Each line below that includes the word "screenshot" is to be reported.

Records excerpted from a collection –
━━━━━━━━━━━━━━━━

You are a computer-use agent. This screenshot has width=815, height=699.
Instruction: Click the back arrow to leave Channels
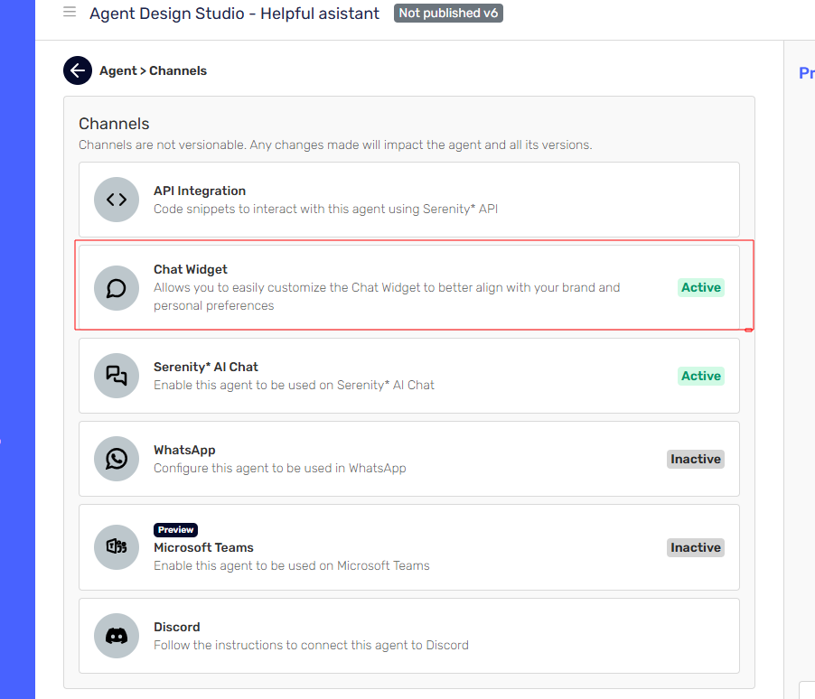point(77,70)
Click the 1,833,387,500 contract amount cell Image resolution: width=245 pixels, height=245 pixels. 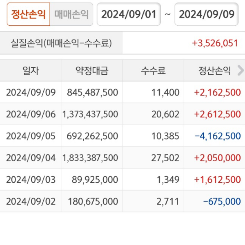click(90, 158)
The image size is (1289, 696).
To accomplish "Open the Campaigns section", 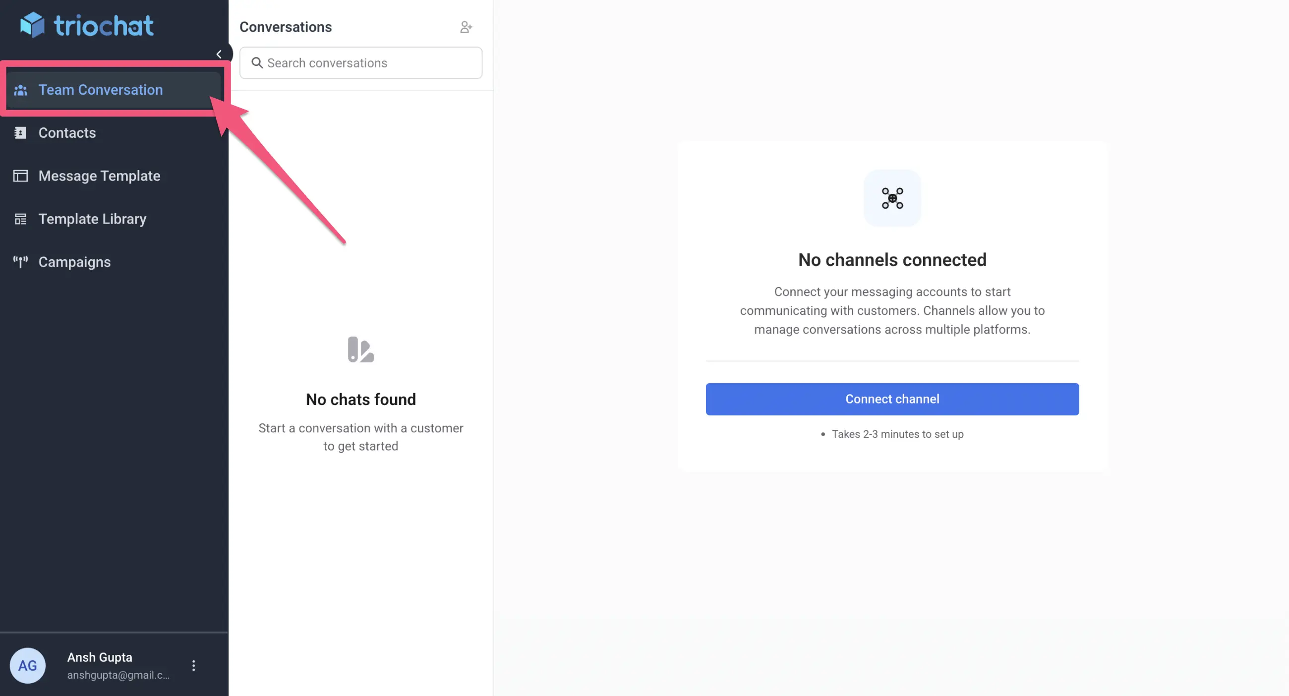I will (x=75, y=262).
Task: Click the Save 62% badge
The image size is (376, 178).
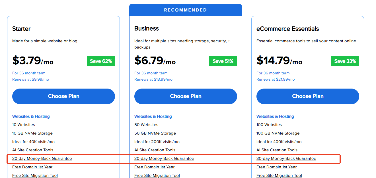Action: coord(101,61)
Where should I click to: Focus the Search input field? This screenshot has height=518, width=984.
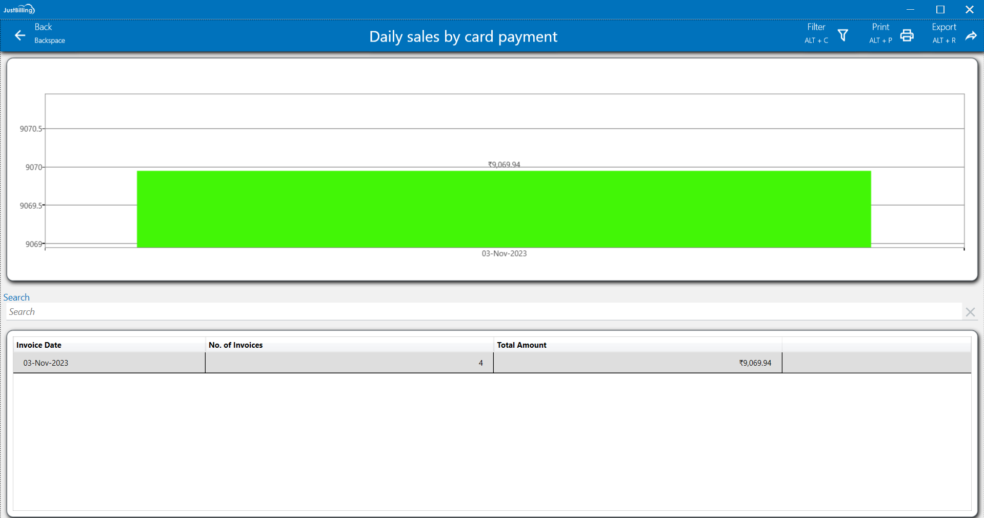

━━━━━━━━━━━━━━━━

Result below –
You are a computer-use agent. This screenshot has width=815, height=699.
Where should I click to: Focus the Search input field? This screenshot has height=518, width=984.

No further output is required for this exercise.